After this we drove up the coast and spent two nights near Kilwa. It was a lot of fun swimming in the ocean. It was very shallow but nice and warm, like a bath. People here were collecting seaweed from strings tied to poles in the water. We also went on a hermit crab hunt. It was fun, they leave trails in the sand that look like bicycle tyre prints. We collected lots of shells too.

Then we drove to Dar es Salaam. On the way we got stuck in a big traffic jam. It was crazy. There were rickshaws and motorbikes weaving in and out of the cars. We ended up getting off the road and going through some very narrow village roads. We went to the Sunrise Beach Resort and on the way we went through a ford. We thought it would be quite shallow, but the water went over the bonnet of the car! It was a bit scary!


We had another nice swim in the ocean, then we went to a storage place for our car. Tomorrow we are going to Zanzibar. I can’t wait!!



We left Zambia and drove to Tanzania. The road was very bad, with lots of pot holes and trucks in the way. Getting across the border took 4 hours! It was a nice, new and clean border post, but their computers were broken and couldn’t talk to the bank, so Daddy had to wait for ages until they agreed to accept cash and let us go. Daddy was very grumbly.

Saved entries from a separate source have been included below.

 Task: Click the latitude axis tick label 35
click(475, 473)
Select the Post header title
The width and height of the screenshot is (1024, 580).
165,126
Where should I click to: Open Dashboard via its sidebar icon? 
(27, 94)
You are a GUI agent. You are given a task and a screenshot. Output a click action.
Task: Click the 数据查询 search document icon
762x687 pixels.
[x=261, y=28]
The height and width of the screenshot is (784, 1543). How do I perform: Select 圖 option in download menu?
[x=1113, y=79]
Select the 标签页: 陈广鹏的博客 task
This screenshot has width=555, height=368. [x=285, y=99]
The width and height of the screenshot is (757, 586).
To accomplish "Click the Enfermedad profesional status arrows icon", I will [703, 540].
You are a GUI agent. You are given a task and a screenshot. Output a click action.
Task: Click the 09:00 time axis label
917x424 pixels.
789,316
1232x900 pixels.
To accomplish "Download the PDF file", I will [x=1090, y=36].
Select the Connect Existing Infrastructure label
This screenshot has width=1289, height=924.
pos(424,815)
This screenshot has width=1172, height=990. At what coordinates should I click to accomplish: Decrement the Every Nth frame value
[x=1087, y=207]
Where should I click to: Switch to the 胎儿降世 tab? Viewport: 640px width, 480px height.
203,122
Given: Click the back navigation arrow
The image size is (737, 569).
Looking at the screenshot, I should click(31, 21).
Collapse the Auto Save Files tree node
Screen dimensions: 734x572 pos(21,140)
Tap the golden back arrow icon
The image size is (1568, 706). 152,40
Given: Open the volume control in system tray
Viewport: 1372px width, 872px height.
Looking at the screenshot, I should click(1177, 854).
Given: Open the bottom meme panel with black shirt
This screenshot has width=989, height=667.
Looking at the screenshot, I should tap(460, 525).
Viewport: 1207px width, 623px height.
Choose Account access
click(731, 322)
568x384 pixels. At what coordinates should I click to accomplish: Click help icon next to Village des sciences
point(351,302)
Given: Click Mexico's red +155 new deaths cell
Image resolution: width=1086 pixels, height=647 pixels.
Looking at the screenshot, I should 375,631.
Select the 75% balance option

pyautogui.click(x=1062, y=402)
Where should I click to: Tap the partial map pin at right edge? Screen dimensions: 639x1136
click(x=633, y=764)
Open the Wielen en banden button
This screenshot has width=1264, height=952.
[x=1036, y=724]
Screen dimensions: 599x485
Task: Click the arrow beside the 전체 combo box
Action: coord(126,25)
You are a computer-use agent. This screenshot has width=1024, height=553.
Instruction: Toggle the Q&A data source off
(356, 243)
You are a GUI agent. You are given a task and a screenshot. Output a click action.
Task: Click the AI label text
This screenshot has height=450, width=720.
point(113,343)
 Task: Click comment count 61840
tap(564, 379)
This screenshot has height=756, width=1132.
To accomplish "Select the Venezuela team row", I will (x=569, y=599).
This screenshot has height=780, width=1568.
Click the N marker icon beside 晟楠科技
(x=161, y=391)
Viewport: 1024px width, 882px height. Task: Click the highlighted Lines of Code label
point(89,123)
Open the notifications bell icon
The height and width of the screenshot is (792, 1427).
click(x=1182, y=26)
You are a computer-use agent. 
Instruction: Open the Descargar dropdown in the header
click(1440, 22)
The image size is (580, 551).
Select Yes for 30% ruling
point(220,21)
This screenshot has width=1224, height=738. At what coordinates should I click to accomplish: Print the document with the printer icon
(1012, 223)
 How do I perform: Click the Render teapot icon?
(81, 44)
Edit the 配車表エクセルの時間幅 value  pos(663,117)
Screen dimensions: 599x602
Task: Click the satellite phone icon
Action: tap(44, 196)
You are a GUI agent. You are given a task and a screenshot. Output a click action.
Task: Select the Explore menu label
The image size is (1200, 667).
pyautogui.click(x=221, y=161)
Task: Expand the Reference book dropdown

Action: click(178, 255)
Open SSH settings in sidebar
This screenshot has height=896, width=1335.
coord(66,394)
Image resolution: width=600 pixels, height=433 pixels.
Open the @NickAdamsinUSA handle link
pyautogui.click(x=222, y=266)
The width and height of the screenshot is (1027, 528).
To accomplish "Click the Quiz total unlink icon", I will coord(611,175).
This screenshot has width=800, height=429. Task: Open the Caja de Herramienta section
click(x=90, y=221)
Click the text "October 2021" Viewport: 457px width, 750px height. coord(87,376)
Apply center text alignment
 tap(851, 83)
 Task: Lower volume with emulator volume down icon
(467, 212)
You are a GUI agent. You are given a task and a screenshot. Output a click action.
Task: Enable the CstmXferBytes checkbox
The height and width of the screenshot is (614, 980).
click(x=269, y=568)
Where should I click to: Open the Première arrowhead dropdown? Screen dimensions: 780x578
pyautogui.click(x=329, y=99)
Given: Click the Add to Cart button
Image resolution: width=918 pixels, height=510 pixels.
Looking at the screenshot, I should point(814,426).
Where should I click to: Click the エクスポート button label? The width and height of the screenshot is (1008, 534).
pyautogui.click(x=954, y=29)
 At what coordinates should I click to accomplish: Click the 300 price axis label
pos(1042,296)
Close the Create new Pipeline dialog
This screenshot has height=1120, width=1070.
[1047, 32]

We drove to Utengule Coffee Lodge where instead of camping, we rented a huge bungalow with real beds and mosquito nets that look like princess beds.  I like this place very much, but not as much as Daddy because he loves coffee.


We went on a big tour of the coffee plantation and learned lots of interesting things:

  • There are three main types of coffee plant – Liberica, Robusta and Arabica. Arabica is what they grow here, it only likes growing at high altitude. We learned that it also only fruits on what the man called secondary branches – Daddy said this was the same as apples.  He told us that the fruit are called cherries, and that unlike all other fruit they throw away the skin and sweet flesh, and keep the stone. (ed – they compost this, and feed the trees). Brown means the cherry is overripe, green underripe, and red is just right.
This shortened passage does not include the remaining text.